勿负失误:通过置信度重加权有效利用负强化学习群体
Don't Waste Mistakes: Leveraging Negative RL-Groups via Confidence Reweighting
October 9, 2025
作者: Yunzhen Feng, Parag Jain, Anthony Hartshorn, Yaqi Duan, Julia Kempe
cs.AI
摘要
基于可验证奖励的强化学习(RLVR)已成为提升大语言模型(LLMs)在推理任务上表现的标准方法,其中群体相对策略优化(GRPO)在实践中被广泛采用。然而,GRPO在负样本群体上浪费了大量计算资源:在这些群体中,所有采样响应均不正确,导致优势值为零,因而无法产生梯度。我们探讨是否能在无需额外监督的情况下利用这些负样本群体。从奖励建模中的最大似然估计(MLE)目标出发,我们证明了MLE梯度等价于针对一个修正后的价值函数的策略梯度。该价值函数对错误响应施加了基于置信度的惩罚,对置信度更高的错误施加更大的惩罚。我们将此方法称为带负样本的似然估计(LENS)。LENS对GRPO进行了改进,为错误的生成分配非零且依赖置信度的奖励,使得负样本群体变得信息丰富,并将之前浪费的样本转化为有用的梯度更新。在MATH基准测试中,使用Llama-3.1-8B和Qwen-2.5-3B模型,所提出的变体持续超越GRPO基线,尤其在难度较大的项目上取得了显著提升。
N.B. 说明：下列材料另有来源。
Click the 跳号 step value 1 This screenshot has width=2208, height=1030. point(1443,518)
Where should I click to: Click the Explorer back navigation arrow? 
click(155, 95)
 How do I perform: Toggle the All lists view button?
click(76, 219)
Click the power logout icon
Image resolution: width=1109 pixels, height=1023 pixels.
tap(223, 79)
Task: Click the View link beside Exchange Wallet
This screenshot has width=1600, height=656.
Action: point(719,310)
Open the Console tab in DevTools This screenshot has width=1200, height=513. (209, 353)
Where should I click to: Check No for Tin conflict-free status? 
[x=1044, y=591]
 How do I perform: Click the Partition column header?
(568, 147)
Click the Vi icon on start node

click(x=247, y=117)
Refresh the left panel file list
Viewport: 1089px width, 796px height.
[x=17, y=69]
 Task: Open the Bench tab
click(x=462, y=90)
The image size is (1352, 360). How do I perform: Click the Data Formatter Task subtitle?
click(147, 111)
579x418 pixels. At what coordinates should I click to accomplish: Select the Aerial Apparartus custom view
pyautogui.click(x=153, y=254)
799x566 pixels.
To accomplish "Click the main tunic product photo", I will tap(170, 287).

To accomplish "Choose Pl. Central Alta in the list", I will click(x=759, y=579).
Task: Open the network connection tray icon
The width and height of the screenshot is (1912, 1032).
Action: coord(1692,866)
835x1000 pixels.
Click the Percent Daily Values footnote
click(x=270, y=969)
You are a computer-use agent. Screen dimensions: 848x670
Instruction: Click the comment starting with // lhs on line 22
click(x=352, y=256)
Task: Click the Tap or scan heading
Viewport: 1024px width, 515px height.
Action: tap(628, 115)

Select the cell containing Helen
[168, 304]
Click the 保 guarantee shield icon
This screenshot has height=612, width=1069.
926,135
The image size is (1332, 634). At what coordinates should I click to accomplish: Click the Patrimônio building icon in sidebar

这些结果展示了一种原则性且实用的方法来“挽救”负样本群体,从而提高了RLVR的效率和性能。
English
Reinforcement learning with verifiable rewards (RLVR) has become a standard
recipe for improving large language models (LLMs) on reasoning tasks, with
Group Relative Policy Optimization (GRPO) widely used in practice. Yet GRPO
wastes substantial compute on negative groups: groups in which no sampled
response is correct yield zero advantage and thus no gradient. We ask whether
negative groups can be leveraged without extra supervision. Starting from a
maximum-likelihood (MLE) objective in reward modeling, we show that the MLE
gradient is equivalent to a policy gradient for a modified value function. This
value function adds a confidence-weighted penalty on incorrect responses,
imposing larger penalties on more confident mistakes. We refer to this as
Likelihood Estimation with Negative Samples
(LENS). LENS modifies GRPO to assign non-zero, confidence-dependent
rewards to incorrect generations, making negative groups informative and
converting previously wasted samples into useful gradient updates. On the MATH
benchmark with Llama-3.1-8B and Qwen-2.5-3B, the proposed variant consistently
outperforms GRPO baseline, with significant gains on harder items. These
results demonstrate a principled and practical way to "rescue" negative groups,
improving efficiency and performance in RLVR.